AIM OF THE EXERCISE:
Which lines of the data contain the string "computer"? Show each of them.

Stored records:
* * * * * * * * *
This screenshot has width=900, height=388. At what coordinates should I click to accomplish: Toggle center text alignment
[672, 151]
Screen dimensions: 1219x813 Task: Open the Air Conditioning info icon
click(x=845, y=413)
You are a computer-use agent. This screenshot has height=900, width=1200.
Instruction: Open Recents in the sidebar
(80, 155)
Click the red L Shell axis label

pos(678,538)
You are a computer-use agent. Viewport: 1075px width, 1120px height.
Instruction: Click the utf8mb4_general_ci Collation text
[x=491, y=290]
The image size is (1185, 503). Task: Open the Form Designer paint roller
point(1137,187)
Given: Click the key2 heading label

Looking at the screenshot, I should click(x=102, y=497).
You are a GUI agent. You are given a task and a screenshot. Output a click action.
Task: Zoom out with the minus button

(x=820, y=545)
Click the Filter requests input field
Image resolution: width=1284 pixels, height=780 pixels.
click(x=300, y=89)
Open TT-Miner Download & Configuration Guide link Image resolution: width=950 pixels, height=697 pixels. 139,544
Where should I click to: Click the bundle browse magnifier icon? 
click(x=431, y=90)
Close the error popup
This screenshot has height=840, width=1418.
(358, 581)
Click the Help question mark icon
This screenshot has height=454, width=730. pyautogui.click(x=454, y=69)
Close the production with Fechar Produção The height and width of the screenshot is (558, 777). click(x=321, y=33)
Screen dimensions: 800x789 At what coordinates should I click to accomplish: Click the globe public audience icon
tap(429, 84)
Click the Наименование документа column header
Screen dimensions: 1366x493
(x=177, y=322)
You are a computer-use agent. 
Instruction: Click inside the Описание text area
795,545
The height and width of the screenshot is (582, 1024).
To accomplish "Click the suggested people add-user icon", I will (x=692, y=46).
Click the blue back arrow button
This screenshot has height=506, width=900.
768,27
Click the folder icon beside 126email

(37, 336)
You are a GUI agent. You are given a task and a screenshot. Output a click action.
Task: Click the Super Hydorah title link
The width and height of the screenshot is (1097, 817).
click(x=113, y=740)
* * * * * * * * *
EXPECTED ANSWER:
You are a computer-use agent. This screenshot has height=900, width=1200.
You are a computer-use agent. Viewport: 1075px width, 1120px height.
You are a computer-use agent. 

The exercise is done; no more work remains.